Son équipage s'inquiétait quand il fit son apparition à la pension. Ils l'y attendaient après être allés voir au ballon s'il n'y était pas. Il leur donna des nouvelles de leur ami puis Jan et Sabine repartirent pour le dirigeable et se mirent au travail. Aloysia chercha une cargaison à convoyer pour au moins gagner un peu d'argent avec leur retour à Anvers. Le capitaine gagna le poste télégraphique afin d'envoyer un message de condoléances à la famille d'Aristide, sans toutefois préciser son identité. Il était sincèrement navré de ce qui arrivait. La honte rejaillirait sur eux. Ce n'était pas ce qu'il avait souhaité. Il aurait tant souhaité que tout soit différent. En fait, s'il devait y avoir un responsable, c'était eux, cette famille qui l'empêchait d'être lui-même. C'était pour eux qu'il avait choisi le suicide. Emporter Théo avec lui était le geste d'un désespoir profond qu'il traînait comme un bagnard son boulet depuis trop longtemps. Mariusz s'estimait chanceux, d'une certaine manière.
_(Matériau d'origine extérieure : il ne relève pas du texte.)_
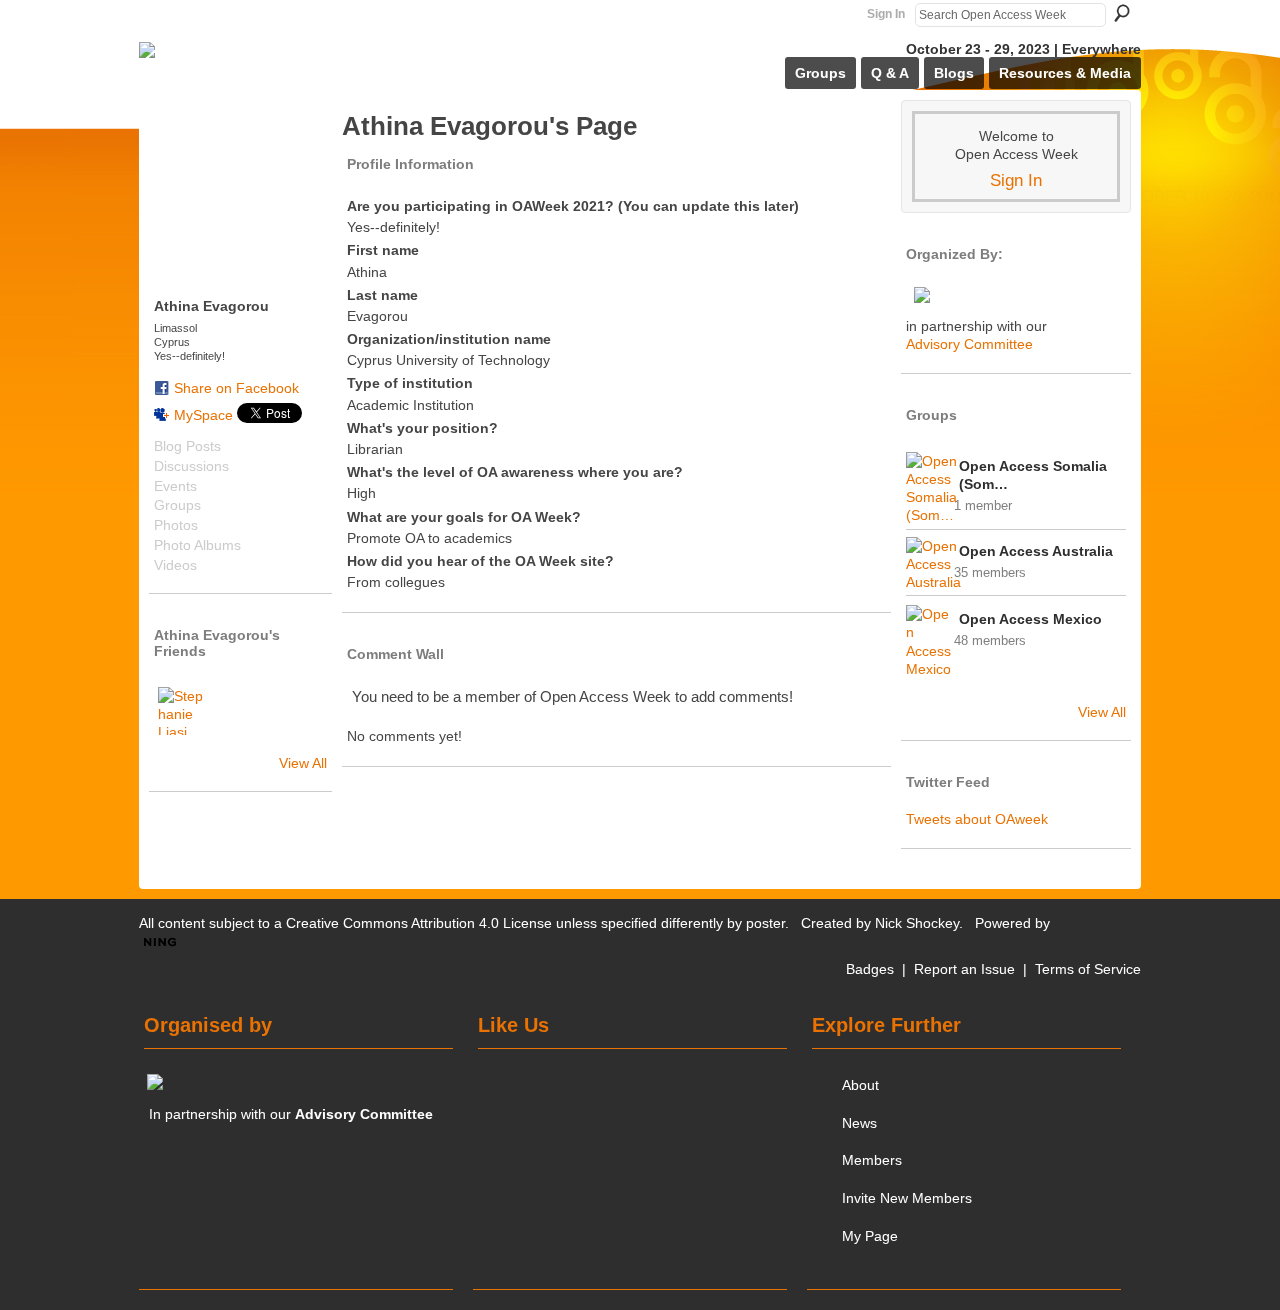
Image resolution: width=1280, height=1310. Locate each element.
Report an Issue (964, 969)
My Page (870, 1236)
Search (1122, 13)
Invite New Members (907, 1198)
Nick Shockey (917, 923)
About (860, 1085)
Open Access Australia (1036, 551)
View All (303, 763)
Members (872, 1160)
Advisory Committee (969, 344)
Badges (870, 969)
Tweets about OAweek (977, 819)
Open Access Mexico (1030, 619)
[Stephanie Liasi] (182, 711)
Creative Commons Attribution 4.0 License (419, 923)
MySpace (203, 415)
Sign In (886, 14)
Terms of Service (1088, 969)
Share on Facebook (236, 388)
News (859, 1123)
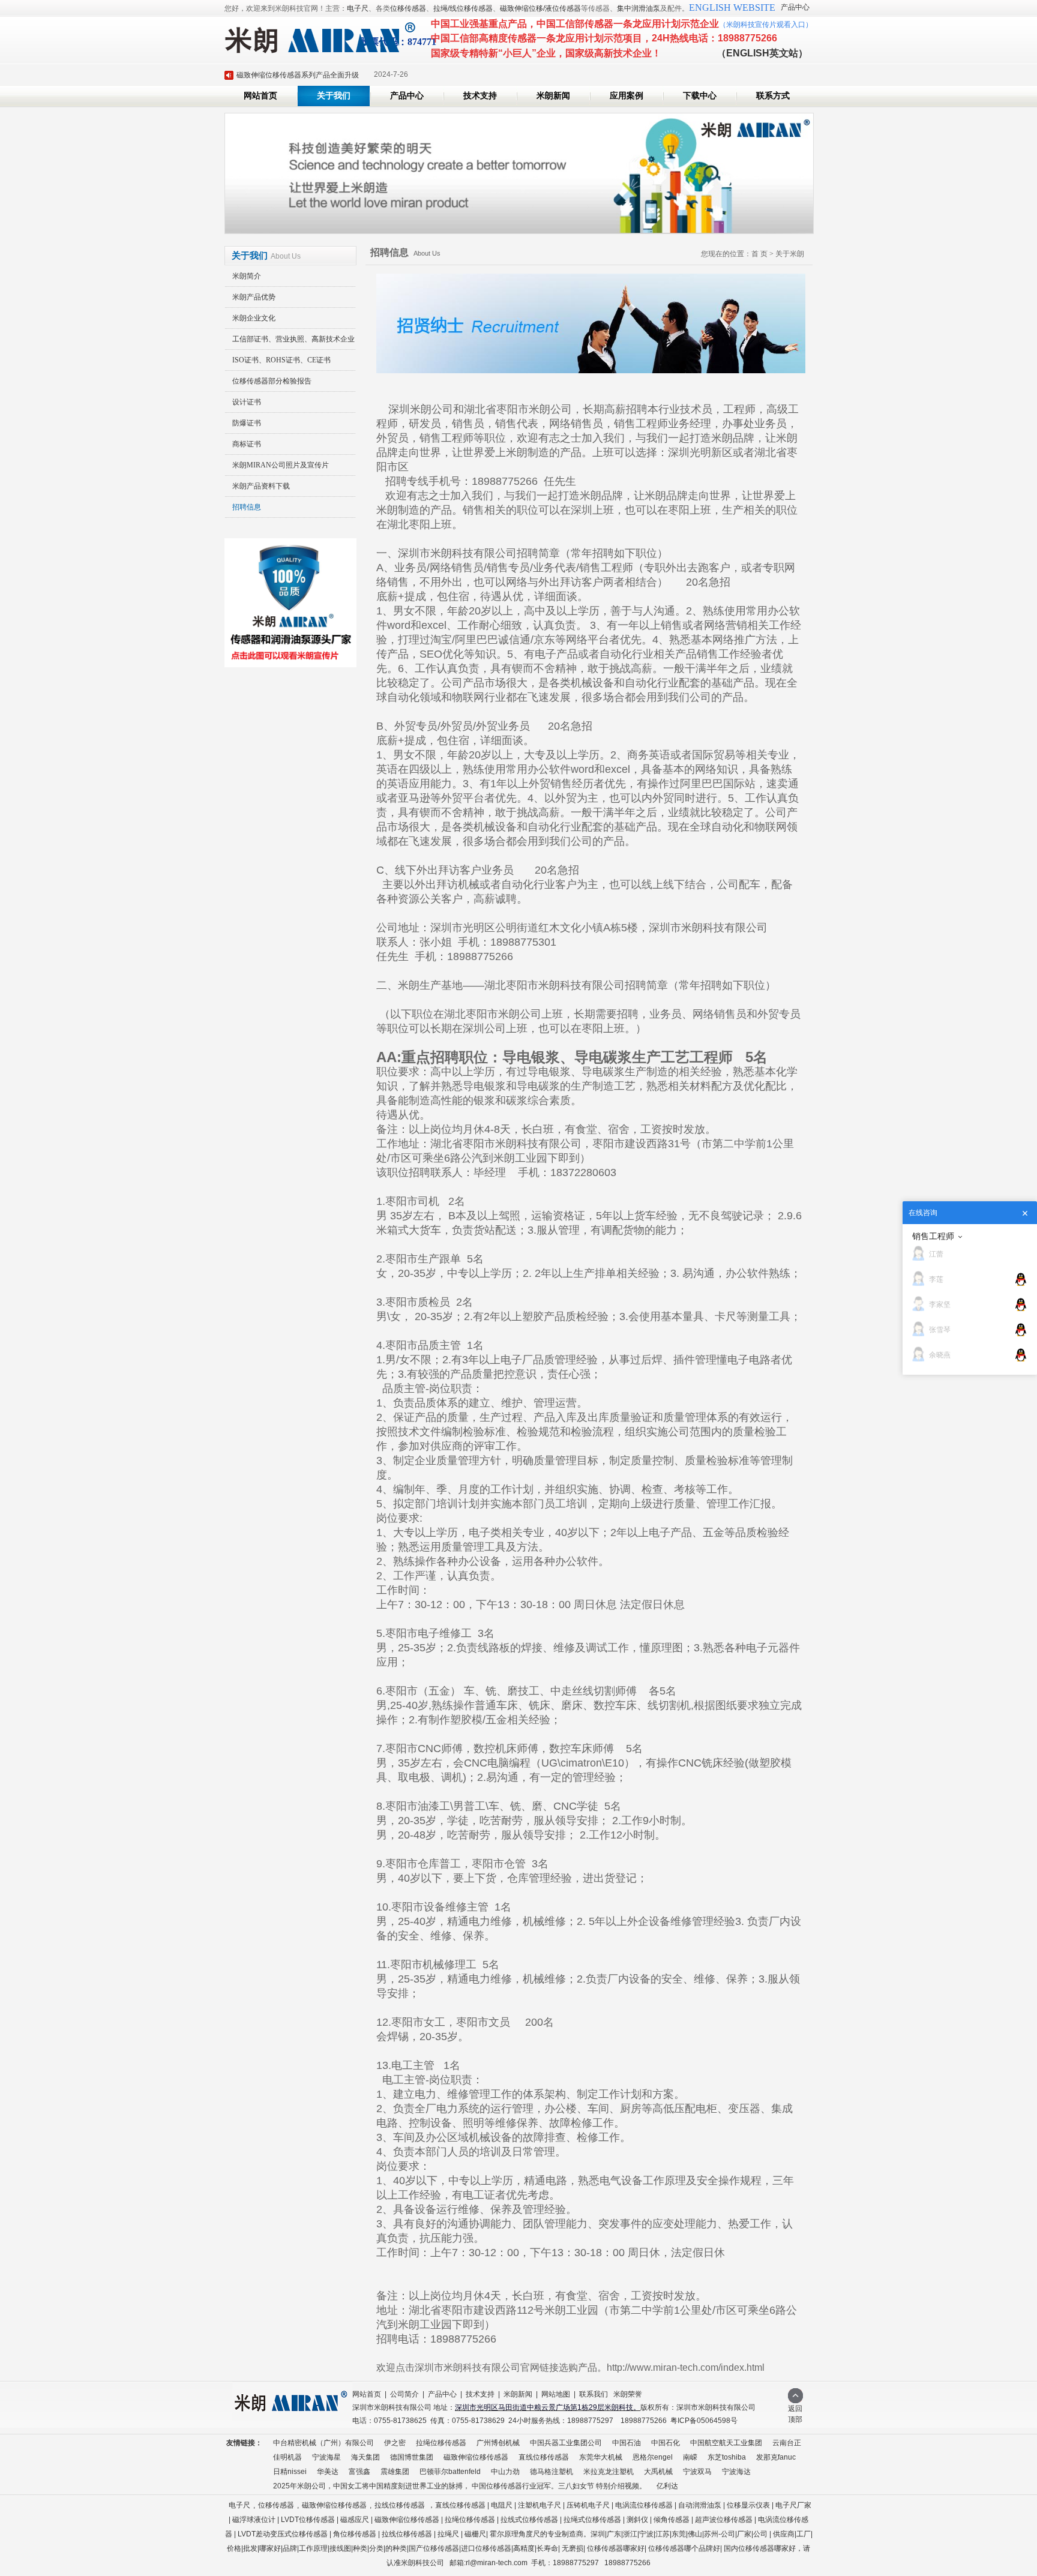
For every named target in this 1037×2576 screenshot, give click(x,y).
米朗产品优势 (253, 297)
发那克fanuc (776, 2457)
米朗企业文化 (253, 318)
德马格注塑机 (551, 2471)
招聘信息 (246, 507)
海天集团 (365, 2457)
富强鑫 (359, 2471)
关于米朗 (789, 254)
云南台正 (786, 2443)
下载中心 (700, 95)
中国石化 (665, 2443)
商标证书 (246, 444)
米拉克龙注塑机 (608, 2471)
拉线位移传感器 (399, 2505)
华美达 (327, 2471)
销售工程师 (933, 1236)
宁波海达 (736, 2471)
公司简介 (404, 2394)
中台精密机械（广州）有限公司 (323, 2443)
Sa proximité avec un homme de la ville, un homme fait, avait fait jasé – à juste titre – mais il avait gagné la liberté d'agir comme il l'entendait. La vie avait été rude pour l'adolescent qu'il était alors, avant de s'engager dans l'armée, mais il n'avait jamais dû cacher ses préférences. Faire preuve de discrétion, oui, mais à présent, alors qu'Ari jouait toujours un rôle et se glissait dans les ombres de la nuit pour rejoindre les bordels, il vivait à bord de son propre ballon avant l'homme qu'il aimait. Être à la marge de la société avait du bon.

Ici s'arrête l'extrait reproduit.